She took one of the plates on her tray. "There is something you do that I have told you I don't like," She said, passed it to me, "But, you're always doing it. Why?"

"What's that?" I asked her.

She turned to look at me and I saw diamonds in her eyes, a colour that contrasted with the white lights of the chandelier that illuminated the whole dining room and glowed in her orbs like jewel stones.

"You are doing it again." She said to me.

"What?" I asked her. Peered in with a stare to see if I could grab where this conversation was going.

Without warning, she looked away from me.

"I will just tell you again," She used her hands as a cover, sighed. "Don't look me in the eyes like that, Marc.... It makes me feel weird." She grabbed the tray and the rest of the plates in it and moved to the other side of the table.

Far away from me.

The table was a round table. Glass and polished. Perfectly reflected the pretty lights of the chandelier against it and it's width was enough to accommodate all of us perfectly with more than enough seats, and she had walked the entire circle of the table, skipped about five or six seats in a bid to sit that far away from me.

Odd.

Everyone was soon settling down one by one after bringing what seemed to be the last item from the kitchen to the dining and with each last item, they filled up the seats one after the other, taking out plates and dishing food for themselves and I did same, reluctantly.

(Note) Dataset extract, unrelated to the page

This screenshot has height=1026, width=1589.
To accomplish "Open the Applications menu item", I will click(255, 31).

"Throw one for me, my guy," I heard JJ who had actively not said pim to me, calling out to someone who seemed to be behind, walking into the dining room and with one glance at the table where everyone, he, Chido, Kelechi and Nana, were complete except one person, I instantly knew who he was talking to.

As expected, when I turned, I saw Sean walking in, holding two water bottles.

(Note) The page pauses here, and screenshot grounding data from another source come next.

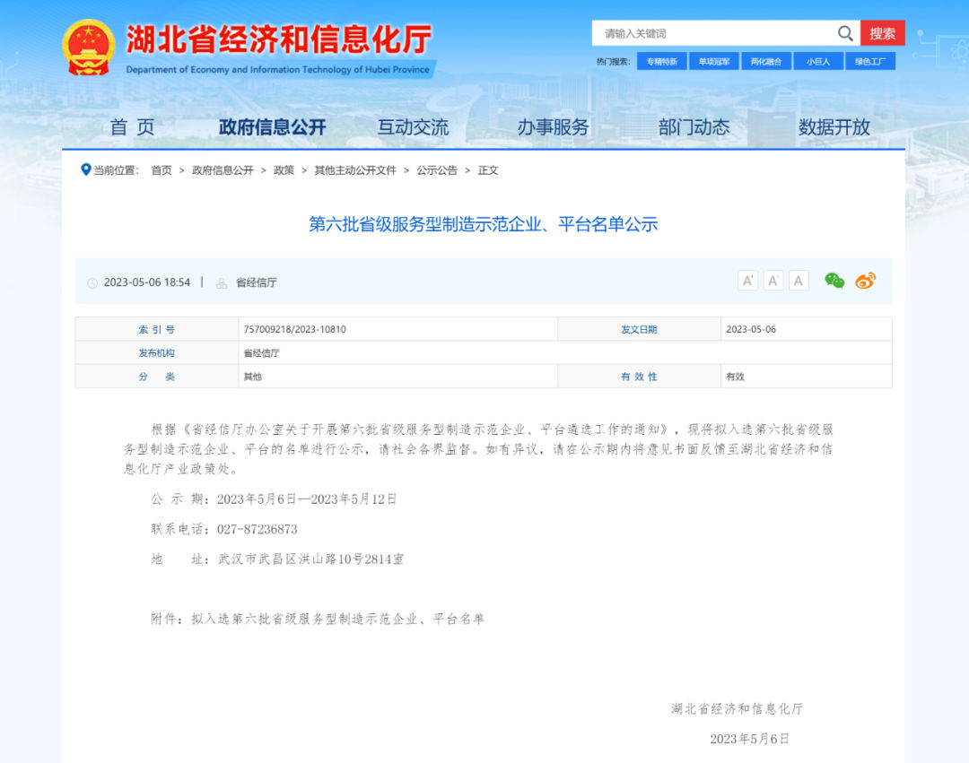This screenshot has width=969, height=763.
Task: Click the location pin breadcrumb icon
Action: (x=86, y=169)
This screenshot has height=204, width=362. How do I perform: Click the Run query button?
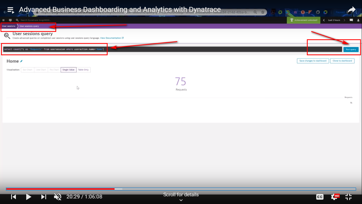coord(351,49)
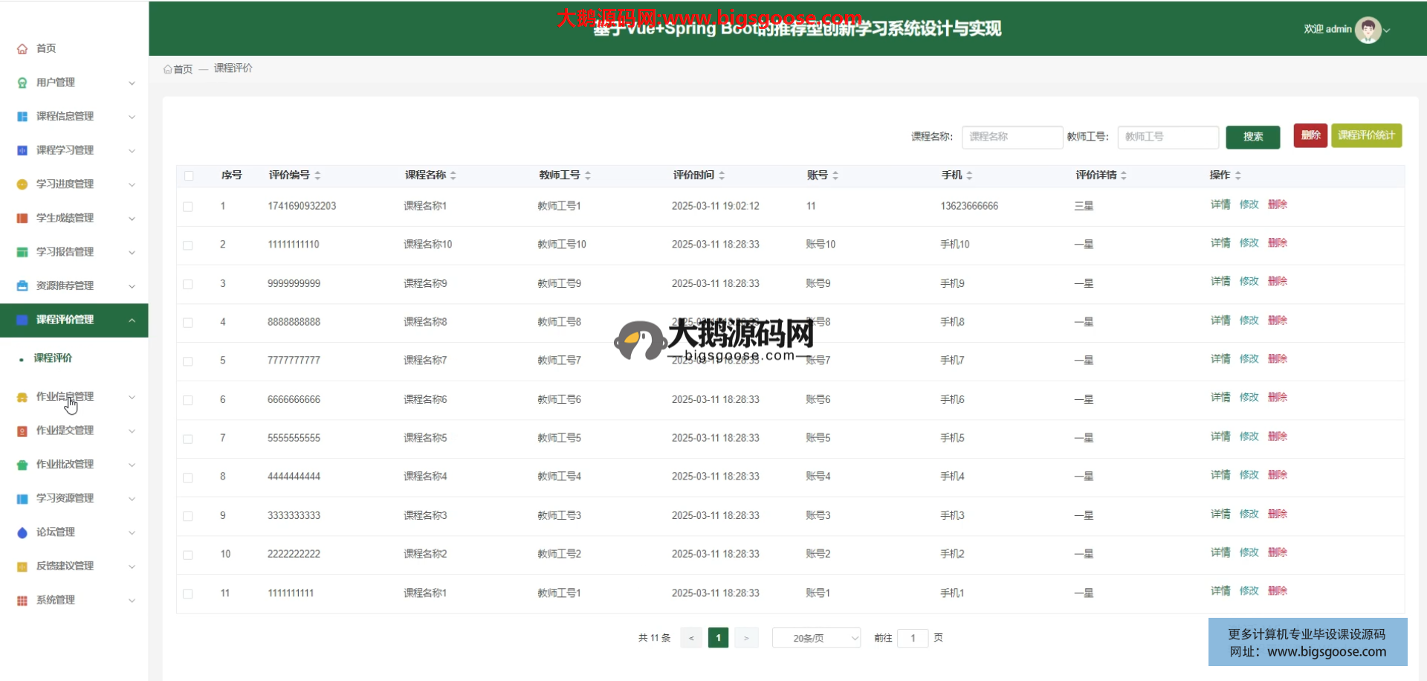Screen dimensions: 1427x681
Task: Click the admin avatar picture
Action: click(x=1368, y=30)
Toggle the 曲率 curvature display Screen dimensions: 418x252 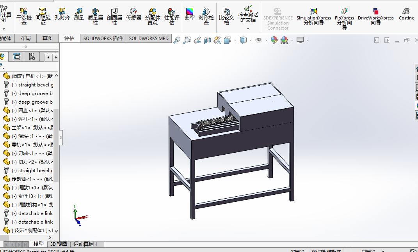point(190,14)
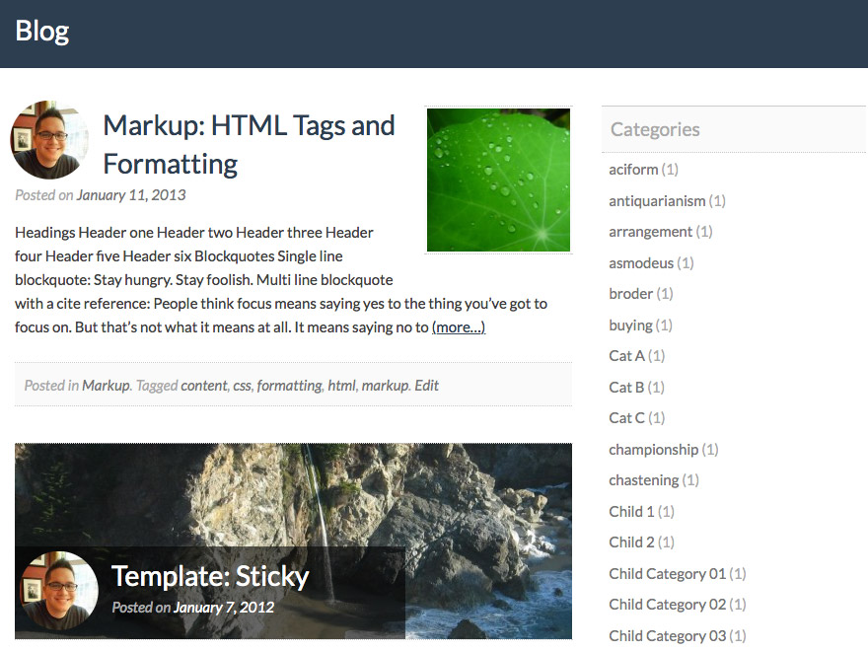Image resolution: width=868 pixels, height=651 pixels.
Task: Select Child Category 02 in sidebar
Action: coord(667,604)

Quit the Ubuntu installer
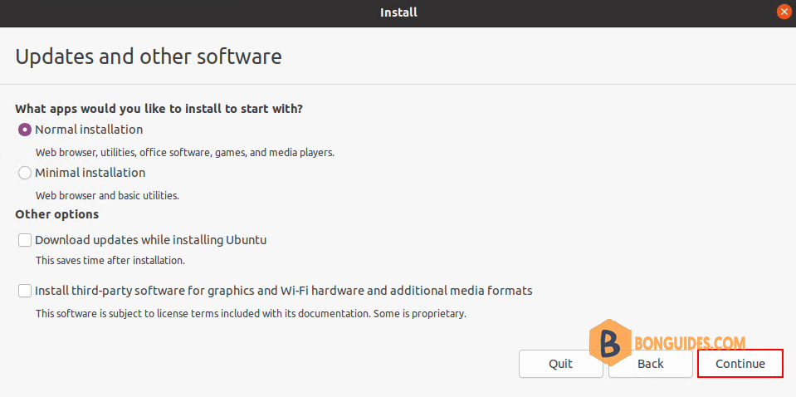coord(561,364)
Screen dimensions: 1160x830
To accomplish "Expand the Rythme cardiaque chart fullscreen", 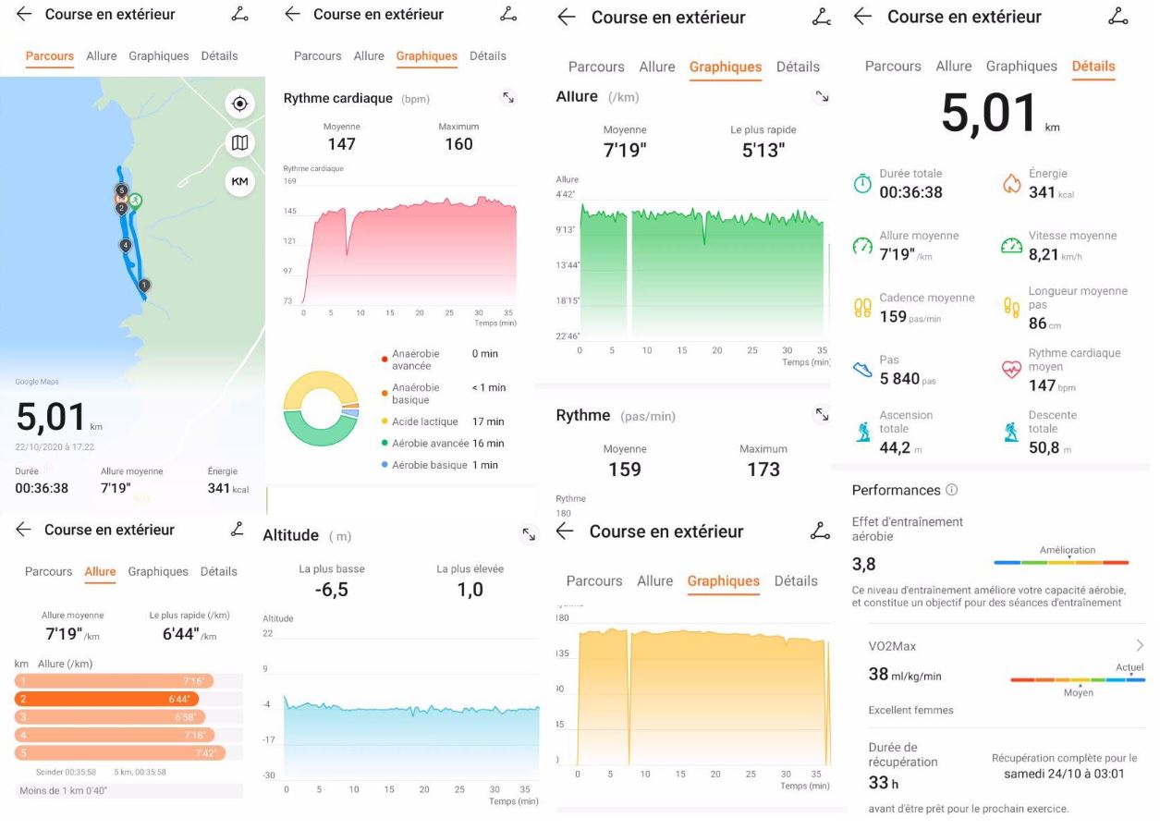I will (x=508, y=97).
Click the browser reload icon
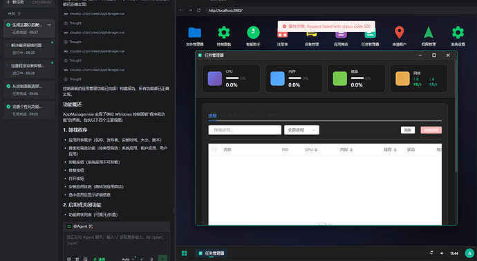The height and width of the screenshot is (261, 477). click(x=199, y=10)
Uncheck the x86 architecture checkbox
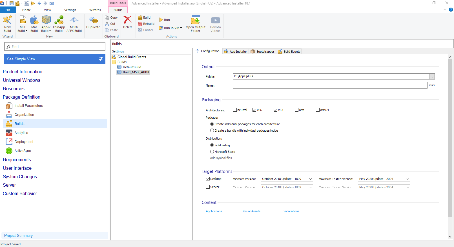Screen dimensions: 454x247 [x=254, y=110]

"Shut up your dirty mouth." He retorted harshly, yet playfully to JJ who threw his head back laughing at the clear shade and dismissal, and I gulped down hard, uncomfortably, pained, as I watched my friends laugh without me.

Maybe, I should just leave this place, abeg

"Take."

Water bottle appeared in my front. Stomped on the space on the table in front of me.

"Eh?" I actually said that out loud as I traced the water bottle down to the person who just gave it to me. The person who was acting so normal and unfazed, like he did not know that he had just given me the bottle of water he denied JJ.

Confusion raped me.

"Thank you." I said to Sean as I stared at the bottle of water he gave me, cautiously.

If he heard me, he did a good job at pretending he didn't.

Because, like he was completely unaware of what he did, he just moved on to take a seat.

I thought I was moving mad when I saw him moving towards the seat that neighboured me.

But, no. He skipped that one. Took the one next to it and sat. Leaving between us, one seat that set the boundary and demarcated us.

I stared at the seat. Conflicted. Thoughts ran through my mind. 

I couldn't decide. Do I proceed to take the other seat that stood between us? Or do I just respect myself and stay here? Was Sean still mad at me? Was he not? I mean, if he was still angry, then why would he give me water? But if he was not angry anymore, then why would he ignore me? And sit one seat after me? Why did he ignore me at the Basketball Court? What the hell was happening?

Damn.

Or was he just playing with me? Torturing me? Because he was not saying anything and seldom doing the smallest things, but somehow, he was making me think so hard. Making me so confused and so disturbed. Making me feel like I was on the verge of madness. 

I said nothing and watched him. The guy looked so much at peace. Completely. Like, he was not even giving a shit or two about anything else but the jollof rice he was scooping into his plate from the cooler while I was there, drowning with all the question marks in all my thoughts. 

He was at peace. I was suffering. What is this?

Do I even take the water he gave me? Was it safe?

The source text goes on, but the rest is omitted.